Quand on parle de “guérir son cœur”, on ne parle pas seulement de tomber amoureux ou de se sentir bien. On parle d’autre chose : d’arrêter d’être en guerre intérieure. Parce qu’au fond, beaucoup de souffrances viennent d’expériences qu’on n’a pas digérées. Un mot qui a fait mal. Une rupture. Une injustice. Une déception répétée. Et puis le cerveau apprend : “attention, danger”. Alors il garde des traces, même si, en apparence, on s’en sort.

Le problème, c’est qu’on essaie souvent de guérir son cœur en changeant le décor. On change de ville, on change de travail, on change de relation, on change de rythme. Parfois ça aide. Mais si on emporte la blessure avec soi, elle finit par réapparaître. C’est pour ça qu’un vrai chemin de guérison commence souvent par une chose très simple, mais pas facile : regarder en face ce qui nous a touchés.

Ensuite, il faut comprendre nos réactions. Pourquoi on explose ? Pourquoi on se ferme ? Pourquoi on a peur de s’attacher ou, à l’inverse, pourquoi on s’accroche trop vite ? Sans jugement. Juste de la curiosité. Parce que le cœur, c’est aussi un mécanisme d’adaptation. Il a “fonctionné” pour survivre. Mais maintenant, il faut qu’il apprenne à fonctionner autrement.

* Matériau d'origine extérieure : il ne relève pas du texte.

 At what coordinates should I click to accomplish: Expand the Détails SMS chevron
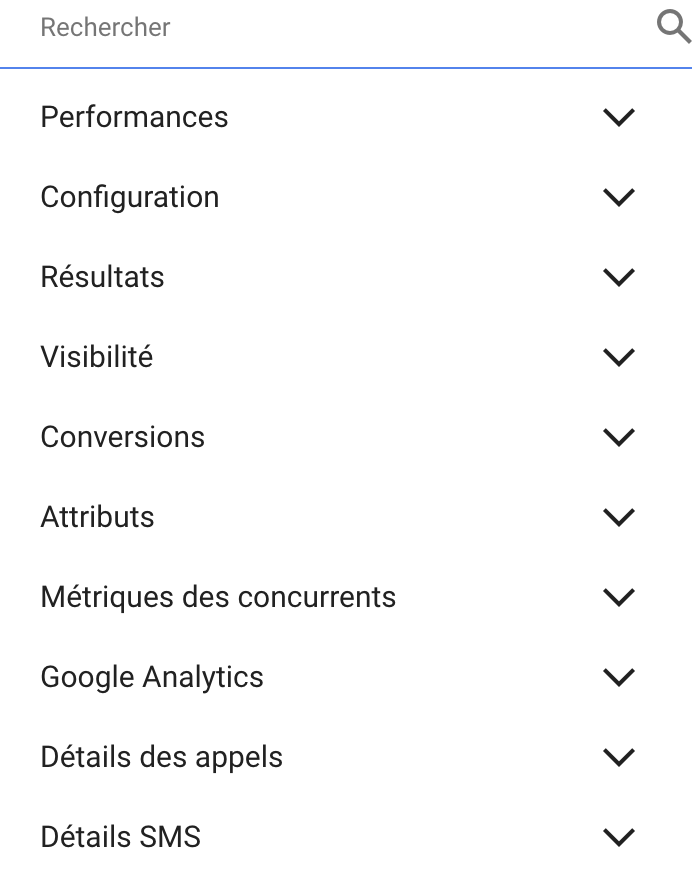(x=620, y=837)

Un autre pas important, c’est de mettre des mots. Pas forcément pour raconter toute l’histoire, mais au moins pour nommer ce qu’on ressent : tristesse, colère, solitude, regret. Quand on met des mots, on sort du flou. Et quand on sort du flou, on reprend le contrôle.

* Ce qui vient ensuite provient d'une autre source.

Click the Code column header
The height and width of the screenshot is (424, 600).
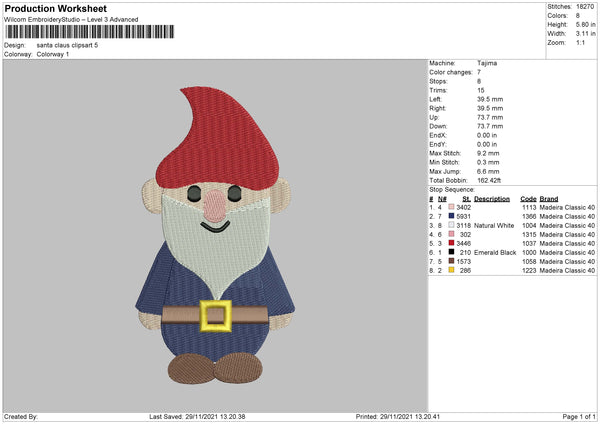pos(529,198)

Et puis il y a la réparation progressive : se donner de la constance. Petit à petit, reconstruire sa confiance en soi, ses habitudes, son sens. S’entourer aussi : parler à quelqu’un de fiable, arrêter de tout ruminer seul. Même quelques minutes de marche, de respiration, ou de sport peuvent aider, pas parce que ça efface la douleur, mais parce que ça apaise le corps, et le corps apaise l’esprit.

Donc, au final, le chemin pour guérir son cœur, ce n’est pas une ligne droite. C’est une suite de choix courageux : regarder, comprendre, exprimer, et recommencer, même doucement.